Amazon ECS and Amazon EKS
Amazon ECS cluster auto scaling gives you control over how you scale tasks within a cluster. Each cluster has one or more capacity providers and an optional default capacity provider strategy. The capacity providers determine the infrastructure to use for the tasks, and the capacity provider strategy determines how the tasks are spread across the capacity providers.
When you run a task or create a service, you can either use the cluster's default capacity provider strategy or specify a capacity provider strategy that overrides the cluster's default strategy.
Amazon Kinesis Data Streams
- Amazon Kinesis Data Streams offers provisioned capacity: each data stream is composed of one or more shards that act as units of capacity. Shards make it easy to design and scale a streaming pipeline by providing a predefined write and read capacity.
Message driven
- A message-driven architecture uses messages to communicate between decoupled services and is common in modern applications built with microservices, since asynchronous message-passing between loosely coupled services helps to ensure isolation and provides location transparency. The following section discusses different messaging patterns and how these can be implemented on AWS.
Event sourcing and CQRS
- In the context of microservices architectures, event sourcing decouples different parts of an application by using a publish/subscribe pattern, and it feeds the same event data into different data models for separate microservices.
AWS messaging services
- AWS messaging services enable different software systems and end devices - often using different programming languages, and on different platforms - to communicate and exchange information.
Fanout
The Fanout scenario is when a message published is replicated and pushed to multiple endpoints, which allows for parallel asynchronous processing. For example, you can develop an application that publishes a message to an SNS topic whenever an order is placed for a product.
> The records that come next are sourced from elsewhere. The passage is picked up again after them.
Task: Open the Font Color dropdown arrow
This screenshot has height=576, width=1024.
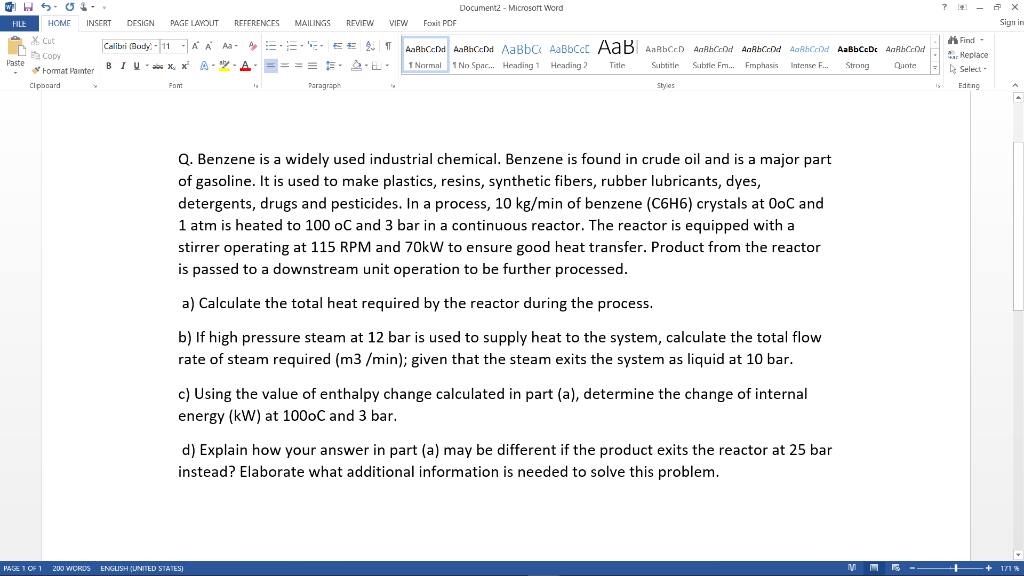Action: pyautogui.click(x=257, y=66)
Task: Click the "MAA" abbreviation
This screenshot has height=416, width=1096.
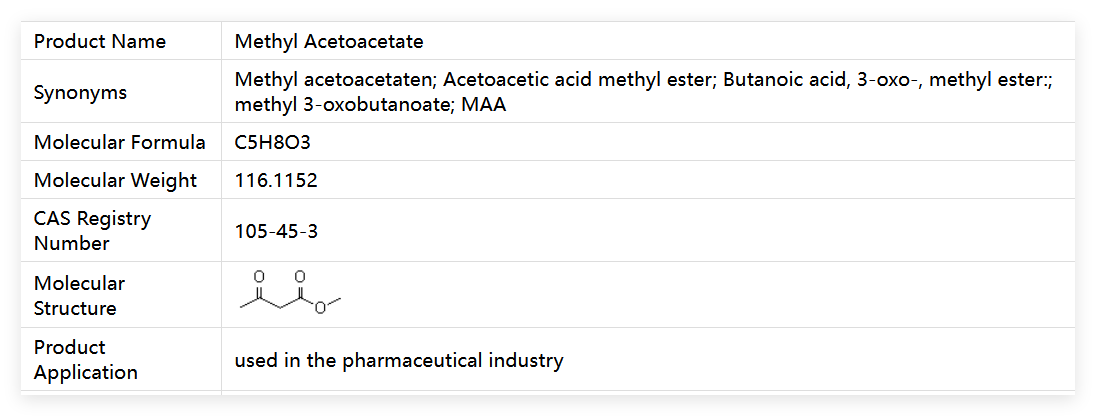Action: [484, 104]

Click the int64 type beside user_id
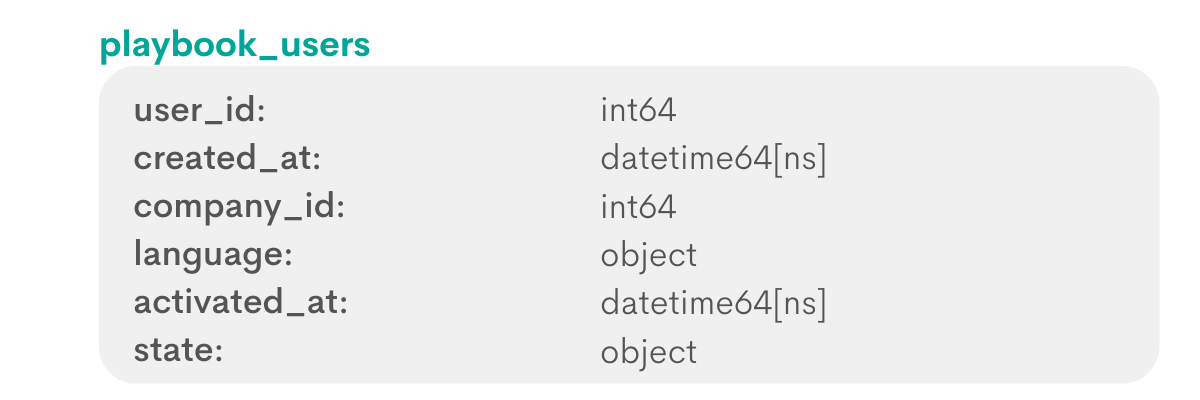click(639, 110)
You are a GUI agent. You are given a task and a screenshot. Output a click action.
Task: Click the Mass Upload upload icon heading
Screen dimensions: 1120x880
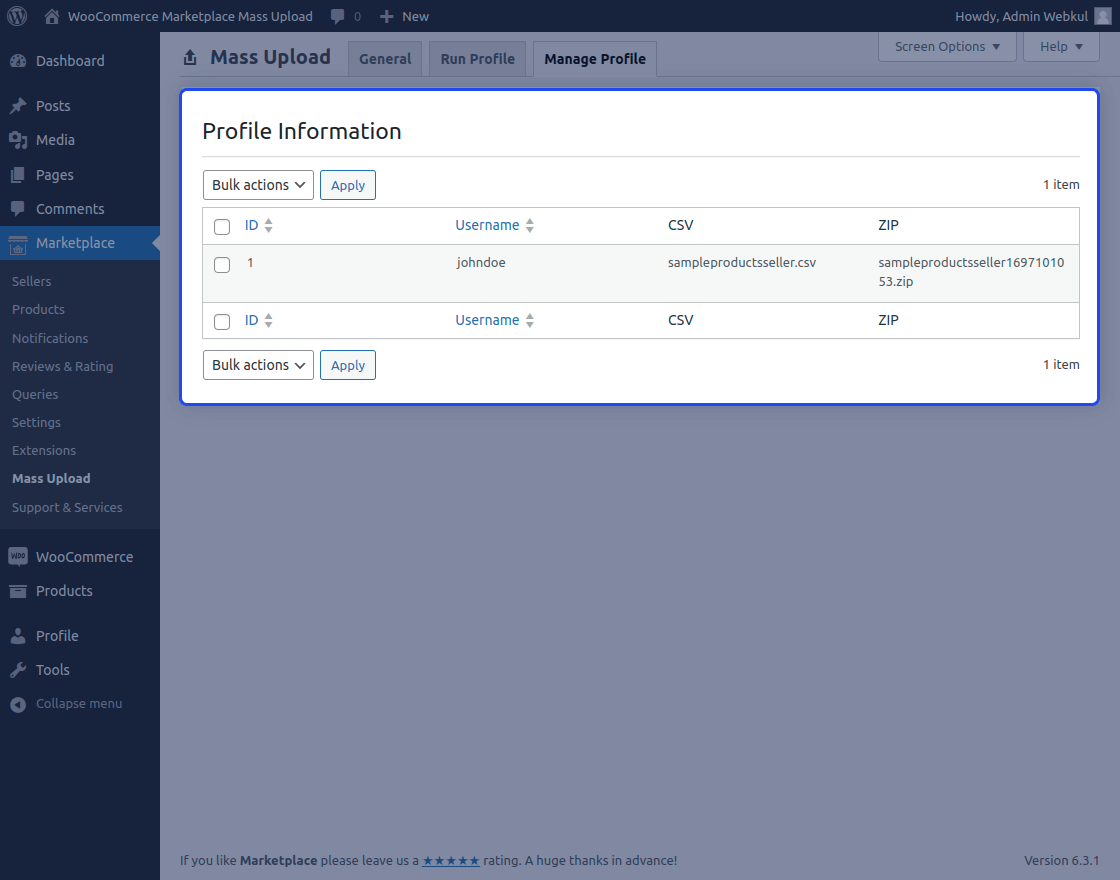190,57
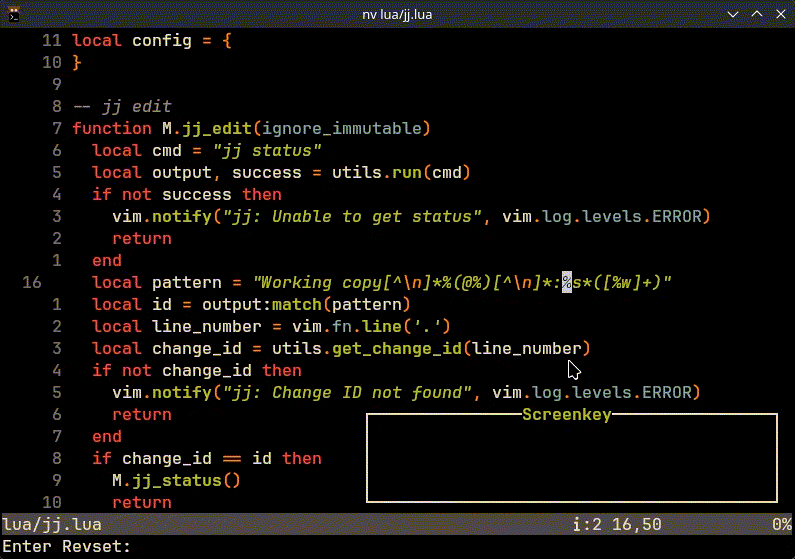Click the terminal app icon in title bar

[13, 13]
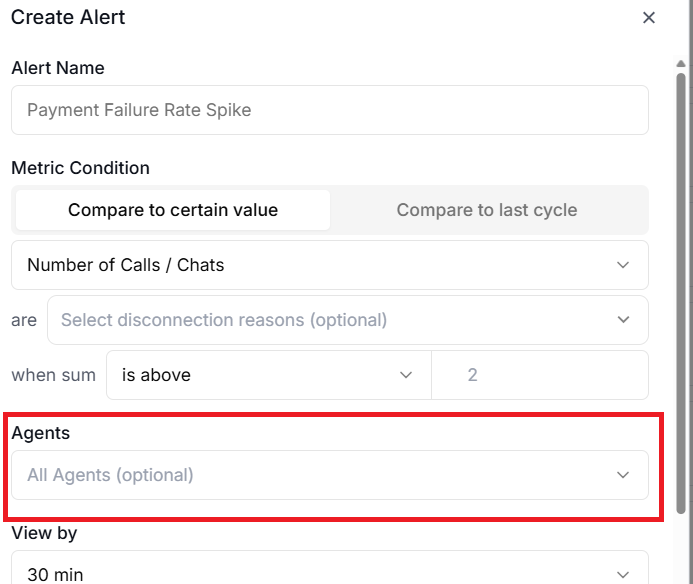Click chevron on disconnection reasons field
693x584 pixels.
pos(623,320)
Then, Amazon Simple Queue Service (Amazon SQS) queues that are subscribed to the Amazon Simple Notification Service (Amazon SNS) topic receive identical notifications for the new order. A service attached to one of the SQS queues can handle the processing or fulfillment of the order.
Filtering
By default, an Amazon SNS topic subscriber receives every message published to the topic. To receive a subset of the messages, a subscriber must assign a filter policy to the topic subscription. A filter policy is a simple JSON object containing attributes that define which messages the subscriber receives.
When you publish a message to a topic, Amazon SNS compares the message attributes to the attributes in the filter policy for each of the topic's subscriptions. If any of the attributes match, Amazon SNS sends the message to the subscriber. Otherwise, Amazon SNS skips the subscriber without sending the message.
Conclusion
After reviewing the concepts for reactive systems, you should have a good understanding of the landscape of potential AWS services you can choose to build a reactive system on AWS.
The key patterns in this paper, highlighted the necessary concepts for implementing the foundational building block for reactive systems. The characteristics of reactive systems based on the definition of the reactive manifesto.
The example architecture utilizes the same patterns on a micro-level which are being used on an architectural macro-level. The AWS services are a great starting point to implement reactive principles and microservices improve isolation of different workloads. In combination with managed services, you can focus on the business requirements and remove the undifferentiated heavy lifting.